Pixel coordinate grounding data
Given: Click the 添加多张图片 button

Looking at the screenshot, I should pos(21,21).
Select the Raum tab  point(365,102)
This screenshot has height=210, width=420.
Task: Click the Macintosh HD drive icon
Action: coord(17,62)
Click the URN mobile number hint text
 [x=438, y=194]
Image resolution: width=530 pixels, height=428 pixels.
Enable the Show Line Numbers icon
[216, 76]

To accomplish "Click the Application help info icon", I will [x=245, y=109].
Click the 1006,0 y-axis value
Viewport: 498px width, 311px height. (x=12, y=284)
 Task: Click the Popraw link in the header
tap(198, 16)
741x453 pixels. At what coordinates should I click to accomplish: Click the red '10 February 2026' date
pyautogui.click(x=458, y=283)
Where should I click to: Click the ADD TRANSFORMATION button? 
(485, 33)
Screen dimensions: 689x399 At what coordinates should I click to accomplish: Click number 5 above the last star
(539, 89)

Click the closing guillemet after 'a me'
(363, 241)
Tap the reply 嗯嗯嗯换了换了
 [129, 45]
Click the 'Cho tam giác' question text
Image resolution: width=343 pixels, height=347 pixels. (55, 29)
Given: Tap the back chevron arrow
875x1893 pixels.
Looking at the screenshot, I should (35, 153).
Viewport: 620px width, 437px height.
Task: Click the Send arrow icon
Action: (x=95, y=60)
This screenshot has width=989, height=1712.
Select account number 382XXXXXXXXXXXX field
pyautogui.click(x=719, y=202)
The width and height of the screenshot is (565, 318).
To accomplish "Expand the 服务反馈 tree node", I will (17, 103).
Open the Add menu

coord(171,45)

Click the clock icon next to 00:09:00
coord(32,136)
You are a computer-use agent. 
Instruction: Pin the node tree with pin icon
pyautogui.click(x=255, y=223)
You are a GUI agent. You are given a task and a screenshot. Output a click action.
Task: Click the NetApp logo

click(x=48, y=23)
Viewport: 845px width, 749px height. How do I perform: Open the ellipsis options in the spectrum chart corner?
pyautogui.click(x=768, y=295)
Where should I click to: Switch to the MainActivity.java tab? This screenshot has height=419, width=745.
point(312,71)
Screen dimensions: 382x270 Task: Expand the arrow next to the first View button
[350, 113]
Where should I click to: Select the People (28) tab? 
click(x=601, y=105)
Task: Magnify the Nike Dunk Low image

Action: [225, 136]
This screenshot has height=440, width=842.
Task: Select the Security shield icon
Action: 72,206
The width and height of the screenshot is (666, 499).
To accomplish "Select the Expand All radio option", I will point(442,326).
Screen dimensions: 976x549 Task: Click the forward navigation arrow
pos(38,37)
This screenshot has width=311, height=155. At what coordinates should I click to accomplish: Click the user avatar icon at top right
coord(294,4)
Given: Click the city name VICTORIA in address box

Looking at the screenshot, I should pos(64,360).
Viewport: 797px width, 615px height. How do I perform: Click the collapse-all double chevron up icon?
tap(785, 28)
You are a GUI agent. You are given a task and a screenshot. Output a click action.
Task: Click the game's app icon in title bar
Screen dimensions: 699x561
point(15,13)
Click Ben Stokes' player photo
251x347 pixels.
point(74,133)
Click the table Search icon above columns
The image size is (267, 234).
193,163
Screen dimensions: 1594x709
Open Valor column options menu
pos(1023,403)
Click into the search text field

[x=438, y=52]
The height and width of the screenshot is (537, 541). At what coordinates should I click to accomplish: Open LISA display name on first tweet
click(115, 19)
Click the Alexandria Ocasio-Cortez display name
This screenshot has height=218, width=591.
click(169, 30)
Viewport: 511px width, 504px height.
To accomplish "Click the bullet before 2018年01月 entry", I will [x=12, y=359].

What to produce: Could you transcribe every entry exactly, without altering anything?

Final answer:
Given: Click the 添加多张图片 button

Looking at the screenshot, I should pos(21,21).
Select the Raum tab  point(365,102)
This screenshot has height=210, width=420.
Task: Click the Macintosh HD drive icon
Action: coord(17,62)
Click the URN mobile number hint text
 [x=438, y=194]
Image resolution: width=530 pixels, height=428 pixels.
Enable the Show Line Numbers icon
[216, 76]

To accomplish "Click the Application help info icon", I will [x=245, y=109].
Click the 1006,0 y-axis value
Viewport: 498px width, 311px height. (x=12, y=284)
 Task: Click the Popraw link in the header
tap(198, 16)
741x453 pixels. At what coordinates should I click to accomplish: Click the red '10 February 2026' date
pyautogui.click(x=458, y=283)
Where should I click to: Click the ADD TRANSFORMATION button? 
(485, 33)
Screen dimensions: 689x399 At what coordinates should I click to accomplish: Click number 5 above the last star
(539, 89)

Click the closing guillemet after 'a me'
(363, 241)
Tap the reply 嗯嗯嗯换了换了
 [129, 45]
Click the 'Cho tam giác' question text
Image resolution: width=343 pixels, height=347 pixels. (55, 29)
Given: Tap the back chevron arrow
875x1893 pixels.
Looking at the screenshot, I should (35, 153).
Viewport: 620px width, 437px height.
Task: Click the Send arrow icon
Action: (x=95, y=60)
This screenshot has width=989, height=1712.
Select account number 382XXXXXXXXXXXX field
pyautogui.click(x=719, y=202)
The width and height of the screenshot is (565, 318).
To accomplish "Expand the 服务反馈 tree node", I will (17, 103).
Open the Add menu

coord(171,45)

Click the clock icon next to 00:09:00
coord(32,136)
You are a computer-use agent. 
Instruction: Pin the node tree with pin icon
pyautogui.click(x=255, y=223)
You are a GUI agent. You are given a task and a screenshot. Output a click action.
Task: Click the NetApp logo

click(x=48, y=23)
Viewport: 845px width, 749px height. How do I perform: Open the ellipsis options in the spectrum chart corner?
pyautogui.click(x=768, y=295)
Where should I click to: Switch to the MainActivity.java tab? This screenshot has height=419, width=745.
point(312,71)
Screen dimensions: 382x270 Task: Expand the arrow next to the first View button
[350, 113]
Where should I click to: Select the People (28) tab? 
click(x=601, y=105)
Task: Magnify the Nike Dunk Low image

Action: [225, 136]
This screenshot has height=440, width=842.
Task: Select the Security shield icon
Action: 72,206
The width and height of the screenshot is (666, 499).
To accomplish "Select the Expand All radio option", I will point(442,326).
Screen dimensions: 976x549 Task: Click the forward navigation arrow
pos(38,37)
This screenshot has width=311, height=155. At what coordinates should I click to accomplish: Click the user avatar icon at top right
coord(294,4)
Given: Click the city name VICTORIA in address box

Looking at the screenshot, I should pos(64,360).
Viewport: 797px width, 615px height. How do I perform: Click the collapse-all double chevron up icon?
tap(785, 28)
You are a GUI agent. You are given a task and a screenshot. Output a click action.
Task: Click the game's app icon in title bar
Screen dimensions: 699x561
point(15,13)
Click Ben Stokes' player photo
251x347 pixels.
point(74,133)
Click the table Search icon above columns
The image size is (267, 234).
193,163
Screen dimensions: 1594x709
Open Valor column options menu
pos(1023,403)
Click into the search text field

[x=438, y=52]
The height and width of the screenshot is (537, 541). At what coordinates should I click to accomplish: Open LISA display name on first tweet
click(115, 19)
Click the Alexandria Ocasio-Cortez display name
This screenshot has height=218, width=591.
click(169, 30)
Viewport: 511px width, 504px height.
To accomplish "Click the bullet before 2018年01月 entry", I will [x=12, y=359].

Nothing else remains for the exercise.